Al observar las fotografías de Eliseo Miciu, que por momentos van adoptando un carácter onírico, no se puede escapar a la sensación de que en ellas se está librando una lucha irremediable por la supervivencia. Todas llevan consigo una pregunta encriptada: ¿aún habitan en nosotros la ferocidad y la paciencia de la naturaleza? Miciu va en busca de un lenguaje que se ha ido adormeciendo con el progreso y la civilización, en el que las leyes son impuestas por las pulsiones de vida y de muerte, donde la razón desaparece y los impulsos gobiernan las acciones. Desde allí, en el centro de esa batalla que provocó el latido primigenio de esta tierra y que aún nos acecha,  llegan sus fotografías. 

Más allá de la belleza y el dolor

“Es mucho más sencillo cuando el eje es solamente mostrar la belleza. Lindo, feo y listo. También se utiliza mucho el sufrimiento, se sobreactúa, porque es el otro camino fácil. Pero cuando hay que intervenir con emociones y darle mayor profundidad es cuando empezás a ver las fotos de una manera distinta. –asegura Miciu–. Creo que ahí está el gran logro de Salgado por ejemplo, en trascender todo eso y buscar algo más esencial”. 

El trabajo de Sebastião Salgado, al que muchos críticos acusaron de haber querido tapar el dolor humano, mostrando la belleza que se ocultaba en situaciones en las que reinaba un sufrimiento extremo, tuvieron para Miciu un impacto definitivo en sus fotografías, y una interpretación muy distinta. “Hay gente que ve lo morboso, se bloquea y no avanza. Entonces si uno puede mostrar otra cara, es posible que ese mensaje llegue a mucha más gente para que pueda acceder a lo que hay detrás. Yo creo que Salgado usó eso de buscarle la otra cara para que tenga justamente llegada a más gente. Ese fue el objetivo de él, no trató de mirar para otro lado”. 

En el intento por trascender ese instante en que el dolor y la belleza pierden su potencia y se aplanan al volverse obvios, Miciu fue incorporando una herramienta que le permitió llevar más allá sus fotografías: la posibilidad de narrar una historia. “Lo primero que uno piensa es en poner las mejores fotos en términos técnicos.

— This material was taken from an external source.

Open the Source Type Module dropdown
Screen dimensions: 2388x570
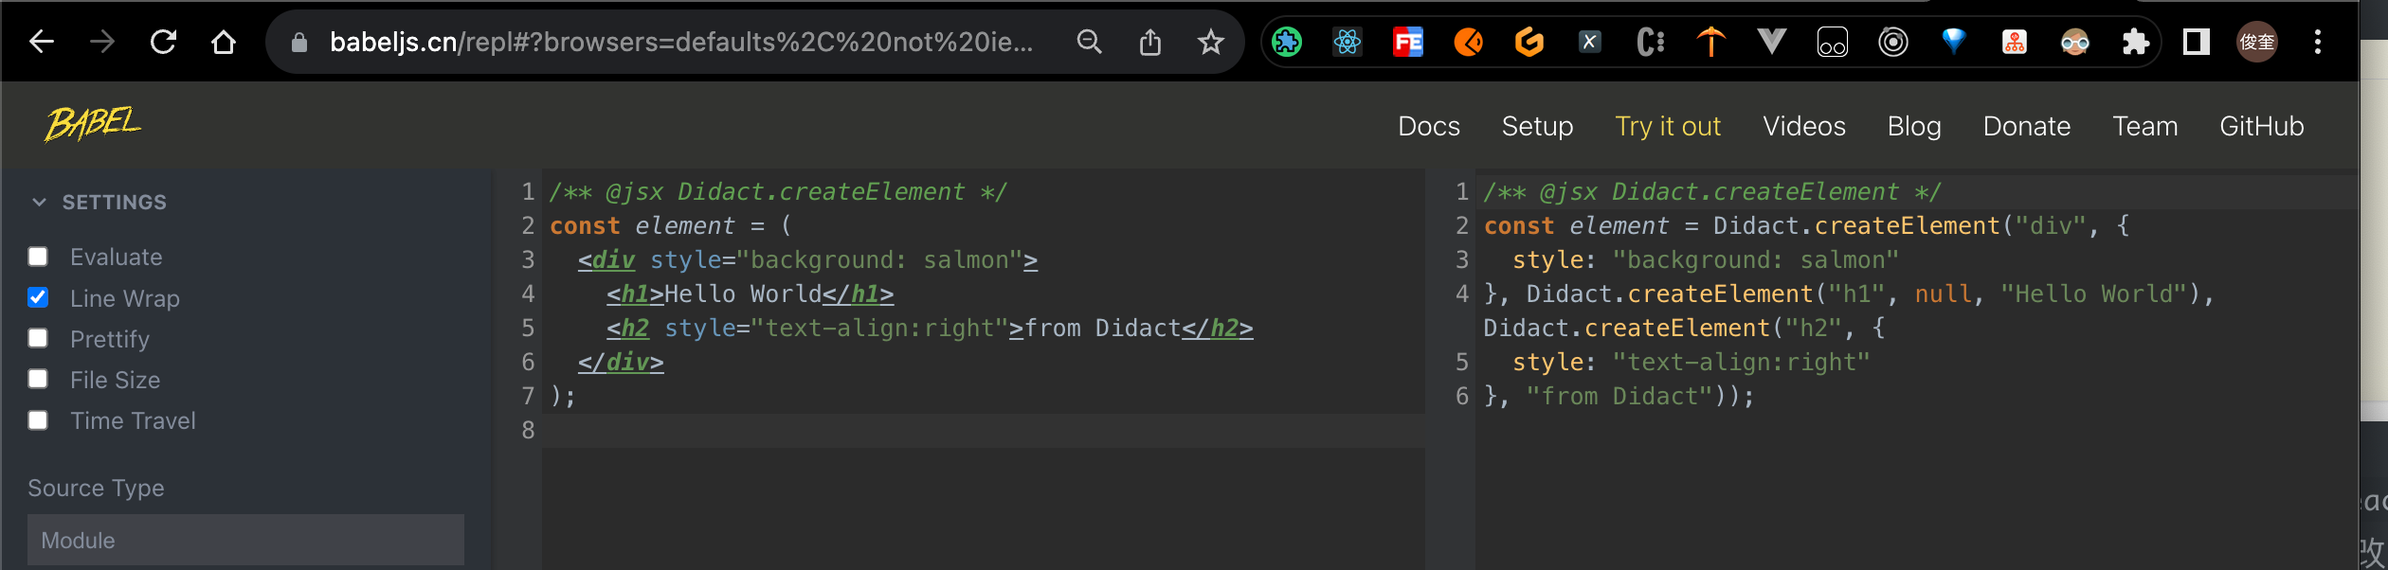point(245,540)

Pero es más una vanidad del fotógrafo, que quiere mostrar que saca buenas fotos. Esta vez me concentré en el sentido del libro. Al paisano adentro tomando mate hay que acompañarlo para mostrar lo que hace antes y después de ese momento. Fotos que trabajen en conjunto, que se complementen. Hay fotos espectaculares que quedaron afuera. Pero esta vez yo quería contar una historia, buscaba una unidad. Creo que finalmente en este trabajo pude llevar todo a otro plano. Es algo real, y está hecho con lo único que me dio parámetros de realidad desde que empecé a sacar fotos: la naturaleza”.